Alexander Announces Agreement to Help Prevent Tennessee Families From “Living Through Another Nightmare Like Last Year’s Tragic Meningitis Outbreak”
Posted on September 25, 2013
House action possible this week on legislation to clarify oversight of each compounding facility
"The FDA commissioner has warned us that, without fixing oversight, a similar outbreak will happen again, so I have worked hard with my colleagues in the House and Senate to make it clear at every compounding facility who’s on the flagpole—who’s in charge—of overseeing their compounding practices.” – Lamar Alexander
WASHINGTON, Sept. 25— Sen. Lamar Alexander (R-Tenn.), the senior Republican on the U.S. Senate health committee today announced that leaders from the Senate and House committees that oversee health policy have reached an agreement on legislation to help ensure the safety of compounded drugs and to track prescription drugs from the time they’re manufactured to the moment they are picked up at a drugstore. The House of Representatives may take action on the legislation this week, and Alexander said he hopes “the Senate acts promptly on the legislation, because the FDA commissioner has warned us that an outbreak like this will happen again if we don’t clarify oversight.”
Alexander said: “This bill will help prevent Tennessee families from living through another nightmare like last year’s tragic meningitis outbreak, which has killed 16 Tennesseans and sickened so many others. I have worked hard with my colleagues in the House and Senate to make it clear at every compounding facility who’s on the flagpole—who’s in charge—of overseeing their compounding practices.”
Today’s agreement was announced was by Alexander and Senate Health, Education, Labor and Pensions (HELP) Committee Chairman Tom Harkin (D-Iowa), House Energy and Commerce Chairman Fred Upton (R-Mich.) and Ranking Member Henry Waxman (D-Calif.). The bill clarifies current federal law regarding pharmacy compounding and resolves the patchwork of current federal regulation by applying a uniform standard nationwide.
Further, compounders who wish can register as outsourcing facilities, but those who choose to remain traditional pharmacies will continue to be regulated primarily by state boards of pharmacy, as they are in current law. Outsourcing facilities would be subject to oversight by the U.S. Food and Drug Administration (FDA) in much the same way as traditional manufacturers are monitored. FDA will know who these outsourcers are and what they are making, receive adverse event reports about compounded drugs, and have the authority and resources to conduct risk-based inspections.

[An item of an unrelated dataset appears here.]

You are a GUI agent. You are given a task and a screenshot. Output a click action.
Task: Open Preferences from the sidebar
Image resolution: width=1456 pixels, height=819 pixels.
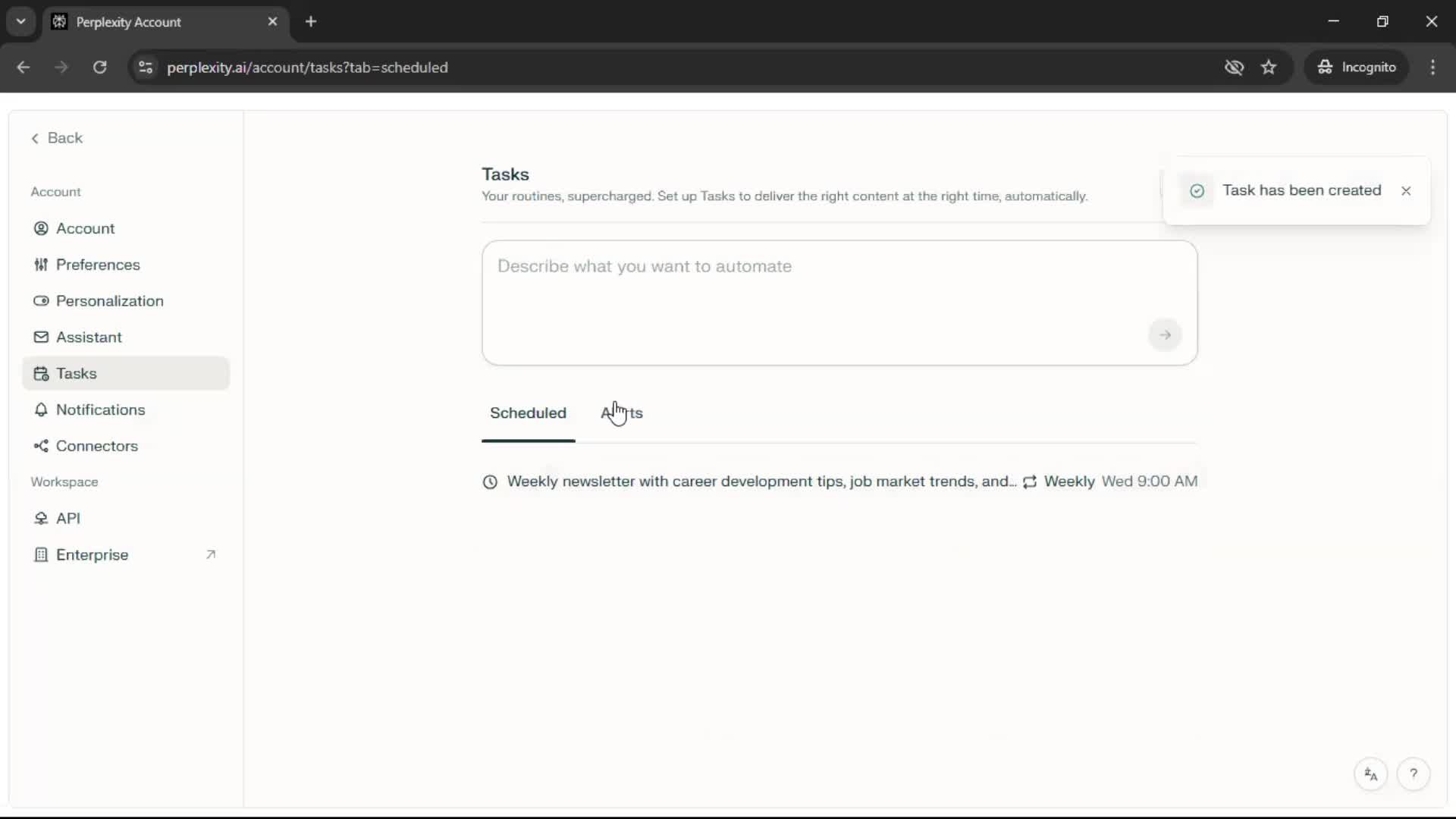click(97, 265)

The legislation will include the Drug Supply Chain Security Act, legislation passed unanimously by the Senate HELP Committee, to replace today’s patchwork of state prescription-drug tracing laws by creating a new uniform framework for tracking drugs from the manufacturer to the pharmacy. There is currently no system for tracking the drugs that make up some 4 billion prescriptions per year in the United States, which means drugs that are stolen or counterfeit may not be discovered before reaching consumers.
Last November, when the Senate HELP Committee held its first hearing on the deadly meningitis outbreak, Alexander called for a new model of oversight of sterile compounding pharmacies.
A recently released report from the nonpartisan Government Accountability Office (GAO) confirmed that legislation is needed to clarify the FDA’s oversight of large-scale drug compounders. The report authors concluded that there are “gaps in oversight” and that “it is essential to have clear roles for FDA and states in regulation and oversight of drug compounding.”